As shown in Table 2, CRP was the dependent variable. In steps 1 and 2, where age, gender, race (step 1), and pubertal status (step 2) were entered, no significant relationships were found. In contrast, when BMI z-score was entered in the model (step 3), the total r2 increased significantly, explaining 26% of the variance in CRP. This relationship appears to be stronger in Hispanic children and adolescents (r2 = 0.315, P < 0.001). The addition of leptin to the model (step 4) and insulin sensitivity (WBISI) (step 5) further increased the r2 to 0.316 (P < 0.001). Finally, adding adiponectin to the entire model (step 6) resulted in a significant increase in the total r2 (0.348, P < 0.001). Thus, adiponectin explained 4% of the variance in CRP levels.
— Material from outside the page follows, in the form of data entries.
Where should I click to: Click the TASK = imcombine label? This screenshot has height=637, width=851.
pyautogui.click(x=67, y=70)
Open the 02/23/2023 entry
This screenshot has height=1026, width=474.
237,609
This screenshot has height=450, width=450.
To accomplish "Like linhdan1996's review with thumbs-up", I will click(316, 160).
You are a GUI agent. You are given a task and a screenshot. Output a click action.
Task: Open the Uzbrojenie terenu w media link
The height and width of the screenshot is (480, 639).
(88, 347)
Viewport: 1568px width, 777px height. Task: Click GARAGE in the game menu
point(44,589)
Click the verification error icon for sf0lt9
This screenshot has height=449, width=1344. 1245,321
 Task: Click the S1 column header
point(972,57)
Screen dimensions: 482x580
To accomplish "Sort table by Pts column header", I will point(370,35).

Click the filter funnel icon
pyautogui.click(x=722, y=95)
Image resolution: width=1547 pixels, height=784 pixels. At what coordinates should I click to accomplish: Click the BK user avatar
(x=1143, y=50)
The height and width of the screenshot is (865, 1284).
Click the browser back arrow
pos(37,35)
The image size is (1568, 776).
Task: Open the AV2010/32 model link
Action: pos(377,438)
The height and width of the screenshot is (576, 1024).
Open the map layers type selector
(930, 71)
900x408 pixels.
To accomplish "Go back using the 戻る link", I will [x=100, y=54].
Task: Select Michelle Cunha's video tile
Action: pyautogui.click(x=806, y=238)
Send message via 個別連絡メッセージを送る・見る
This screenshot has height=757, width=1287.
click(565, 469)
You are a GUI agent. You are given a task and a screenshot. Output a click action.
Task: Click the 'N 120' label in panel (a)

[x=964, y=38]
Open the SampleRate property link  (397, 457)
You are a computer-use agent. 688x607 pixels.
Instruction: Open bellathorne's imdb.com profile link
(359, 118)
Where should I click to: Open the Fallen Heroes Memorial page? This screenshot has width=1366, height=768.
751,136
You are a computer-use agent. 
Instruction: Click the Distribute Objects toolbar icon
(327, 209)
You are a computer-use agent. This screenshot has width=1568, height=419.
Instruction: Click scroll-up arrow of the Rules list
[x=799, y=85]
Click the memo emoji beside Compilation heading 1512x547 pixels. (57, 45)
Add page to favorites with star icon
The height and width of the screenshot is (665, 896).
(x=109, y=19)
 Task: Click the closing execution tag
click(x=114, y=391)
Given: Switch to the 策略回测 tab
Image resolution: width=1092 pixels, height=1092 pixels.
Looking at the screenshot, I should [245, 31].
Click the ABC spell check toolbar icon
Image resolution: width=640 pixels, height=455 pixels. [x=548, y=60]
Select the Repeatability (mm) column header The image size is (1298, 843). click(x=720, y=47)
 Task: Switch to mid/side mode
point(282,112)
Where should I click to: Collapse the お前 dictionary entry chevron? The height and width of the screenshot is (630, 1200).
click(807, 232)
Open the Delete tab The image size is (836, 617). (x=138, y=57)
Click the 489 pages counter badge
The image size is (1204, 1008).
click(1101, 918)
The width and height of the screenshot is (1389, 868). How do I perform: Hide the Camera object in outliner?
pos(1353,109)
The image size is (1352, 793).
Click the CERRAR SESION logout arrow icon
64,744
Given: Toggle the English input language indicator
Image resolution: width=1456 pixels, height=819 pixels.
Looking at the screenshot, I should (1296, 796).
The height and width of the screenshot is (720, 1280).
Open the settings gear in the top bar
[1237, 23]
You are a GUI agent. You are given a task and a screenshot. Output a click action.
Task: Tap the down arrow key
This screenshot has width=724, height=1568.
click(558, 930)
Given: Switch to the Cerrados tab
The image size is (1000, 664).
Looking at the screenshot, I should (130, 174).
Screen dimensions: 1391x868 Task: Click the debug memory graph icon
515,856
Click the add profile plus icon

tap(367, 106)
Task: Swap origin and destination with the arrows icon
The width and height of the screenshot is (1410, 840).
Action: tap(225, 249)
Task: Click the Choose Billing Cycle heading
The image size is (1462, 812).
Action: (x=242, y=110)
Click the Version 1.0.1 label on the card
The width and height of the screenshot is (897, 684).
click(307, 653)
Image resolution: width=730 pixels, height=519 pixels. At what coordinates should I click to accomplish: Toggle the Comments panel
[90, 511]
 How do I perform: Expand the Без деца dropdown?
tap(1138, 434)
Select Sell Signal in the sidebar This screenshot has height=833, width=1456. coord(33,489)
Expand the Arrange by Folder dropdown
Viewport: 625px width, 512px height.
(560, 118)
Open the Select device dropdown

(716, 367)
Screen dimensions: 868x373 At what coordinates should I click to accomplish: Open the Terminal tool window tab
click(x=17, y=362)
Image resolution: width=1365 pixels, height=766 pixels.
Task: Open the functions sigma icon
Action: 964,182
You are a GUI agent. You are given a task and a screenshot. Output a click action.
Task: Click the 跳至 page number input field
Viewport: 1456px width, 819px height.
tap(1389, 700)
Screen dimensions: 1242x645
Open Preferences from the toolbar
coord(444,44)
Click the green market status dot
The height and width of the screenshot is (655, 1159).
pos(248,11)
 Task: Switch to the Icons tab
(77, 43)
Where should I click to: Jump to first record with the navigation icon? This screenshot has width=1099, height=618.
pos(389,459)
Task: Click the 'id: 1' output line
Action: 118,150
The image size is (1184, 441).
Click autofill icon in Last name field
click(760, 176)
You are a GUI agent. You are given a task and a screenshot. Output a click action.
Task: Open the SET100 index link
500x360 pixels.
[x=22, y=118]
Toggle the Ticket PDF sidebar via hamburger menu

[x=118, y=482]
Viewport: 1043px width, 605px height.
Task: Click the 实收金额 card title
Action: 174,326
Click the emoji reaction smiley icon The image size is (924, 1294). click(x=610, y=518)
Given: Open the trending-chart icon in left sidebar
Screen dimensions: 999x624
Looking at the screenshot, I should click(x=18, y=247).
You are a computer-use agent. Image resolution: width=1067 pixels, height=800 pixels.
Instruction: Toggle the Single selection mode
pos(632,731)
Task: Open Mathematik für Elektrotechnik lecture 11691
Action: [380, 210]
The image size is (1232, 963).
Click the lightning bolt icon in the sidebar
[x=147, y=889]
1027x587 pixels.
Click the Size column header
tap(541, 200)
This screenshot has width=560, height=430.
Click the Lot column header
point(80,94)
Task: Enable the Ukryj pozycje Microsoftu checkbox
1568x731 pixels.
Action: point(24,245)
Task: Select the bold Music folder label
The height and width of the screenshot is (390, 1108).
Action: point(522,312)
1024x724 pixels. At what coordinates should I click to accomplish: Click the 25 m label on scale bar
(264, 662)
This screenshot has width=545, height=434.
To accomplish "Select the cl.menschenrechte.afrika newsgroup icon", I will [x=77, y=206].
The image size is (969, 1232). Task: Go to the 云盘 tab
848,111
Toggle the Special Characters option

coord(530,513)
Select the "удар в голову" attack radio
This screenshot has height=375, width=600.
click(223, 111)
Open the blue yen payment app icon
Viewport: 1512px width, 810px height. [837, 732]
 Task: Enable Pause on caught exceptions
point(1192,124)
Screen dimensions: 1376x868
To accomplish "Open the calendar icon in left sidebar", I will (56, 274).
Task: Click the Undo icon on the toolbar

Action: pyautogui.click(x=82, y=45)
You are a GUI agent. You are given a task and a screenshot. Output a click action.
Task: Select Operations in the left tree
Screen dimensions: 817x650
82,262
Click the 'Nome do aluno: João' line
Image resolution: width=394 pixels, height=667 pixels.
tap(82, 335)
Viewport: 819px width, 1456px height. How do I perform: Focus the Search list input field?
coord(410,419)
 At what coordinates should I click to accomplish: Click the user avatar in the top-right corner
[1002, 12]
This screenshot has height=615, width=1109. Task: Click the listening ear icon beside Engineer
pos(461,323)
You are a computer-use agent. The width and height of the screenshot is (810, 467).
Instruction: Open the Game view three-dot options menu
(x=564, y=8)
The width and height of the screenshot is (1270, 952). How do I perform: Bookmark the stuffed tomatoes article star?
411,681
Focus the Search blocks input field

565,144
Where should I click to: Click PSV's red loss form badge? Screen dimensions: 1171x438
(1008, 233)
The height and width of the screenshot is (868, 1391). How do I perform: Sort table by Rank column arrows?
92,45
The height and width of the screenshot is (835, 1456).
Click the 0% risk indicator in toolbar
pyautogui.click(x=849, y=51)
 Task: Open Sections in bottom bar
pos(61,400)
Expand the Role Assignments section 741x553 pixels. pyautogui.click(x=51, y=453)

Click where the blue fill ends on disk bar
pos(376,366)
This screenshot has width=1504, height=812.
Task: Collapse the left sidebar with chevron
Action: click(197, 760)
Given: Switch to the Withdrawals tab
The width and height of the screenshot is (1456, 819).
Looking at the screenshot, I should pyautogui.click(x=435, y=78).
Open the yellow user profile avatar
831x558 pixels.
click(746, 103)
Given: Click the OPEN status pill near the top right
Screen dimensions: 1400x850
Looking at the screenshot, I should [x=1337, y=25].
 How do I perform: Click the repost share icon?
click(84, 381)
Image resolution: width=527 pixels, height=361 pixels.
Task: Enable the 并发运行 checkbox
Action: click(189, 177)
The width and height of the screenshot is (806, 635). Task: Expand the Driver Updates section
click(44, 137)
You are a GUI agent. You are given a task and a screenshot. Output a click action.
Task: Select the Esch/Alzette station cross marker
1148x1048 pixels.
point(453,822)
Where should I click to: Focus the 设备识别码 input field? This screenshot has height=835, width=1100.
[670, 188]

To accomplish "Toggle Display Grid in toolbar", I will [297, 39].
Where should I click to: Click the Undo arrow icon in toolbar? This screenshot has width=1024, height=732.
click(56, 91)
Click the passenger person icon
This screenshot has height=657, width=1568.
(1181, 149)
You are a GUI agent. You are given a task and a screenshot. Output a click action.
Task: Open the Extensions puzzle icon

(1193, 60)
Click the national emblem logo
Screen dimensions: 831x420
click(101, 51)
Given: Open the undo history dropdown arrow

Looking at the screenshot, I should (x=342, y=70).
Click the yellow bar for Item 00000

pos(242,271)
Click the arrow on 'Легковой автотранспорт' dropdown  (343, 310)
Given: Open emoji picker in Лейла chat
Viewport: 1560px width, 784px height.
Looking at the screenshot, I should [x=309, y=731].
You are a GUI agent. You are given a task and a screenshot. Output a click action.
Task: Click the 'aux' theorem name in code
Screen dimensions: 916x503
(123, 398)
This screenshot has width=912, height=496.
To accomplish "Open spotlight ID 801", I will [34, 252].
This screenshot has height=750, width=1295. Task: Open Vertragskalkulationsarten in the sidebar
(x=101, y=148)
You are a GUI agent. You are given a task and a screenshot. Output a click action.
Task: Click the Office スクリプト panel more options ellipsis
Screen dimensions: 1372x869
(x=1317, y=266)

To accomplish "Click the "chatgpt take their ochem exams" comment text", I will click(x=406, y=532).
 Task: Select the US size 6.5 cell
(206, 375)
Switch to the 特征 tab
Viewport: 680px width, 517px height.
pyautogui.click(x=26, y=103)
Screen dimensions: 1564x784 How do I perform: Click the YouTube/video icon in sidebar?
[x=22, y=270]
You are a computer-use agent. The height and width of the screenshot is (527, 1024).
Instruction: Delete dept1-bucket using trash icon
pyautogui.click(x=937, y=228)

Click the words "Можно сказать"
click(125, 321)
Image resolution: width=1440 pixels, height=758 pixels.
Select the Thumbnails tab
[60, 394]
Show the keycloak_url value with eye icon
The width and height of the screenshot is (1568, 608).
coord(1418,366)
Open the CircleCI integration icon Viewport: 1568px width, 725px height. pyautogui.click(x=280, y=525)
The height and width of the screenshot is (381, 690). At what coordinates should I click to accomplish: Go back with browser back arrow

Stratifying the analysis by race indicated that in Hispanic children and adolescents, adiponectin explained 13% of the variance in CRP levels.
Discussion
The coexistence of obesity and a low-grade inflammatory state has been found to be present during the earliest stage of obesity and is strongly dependent on the degree of obesity (2, 30). In an attempt to understand the relationship between obesity and inflammation, we elected to analyze the relationship between adiponectin, a key molecule uniquely secreted by the adipocyte, and CRP, the prototype of inflammation, in a large multiethnic cohort of obese children and adolescents. Stratifying the cohort into quartiles of adiponectin levels and adjusting for potential confounding variables, including age, gender, pubertal stage, ethnicity, BMI z-score, and WBISI, the present study revealed the following:
1. Low levels of adiponectin are associated with higher CRP levels.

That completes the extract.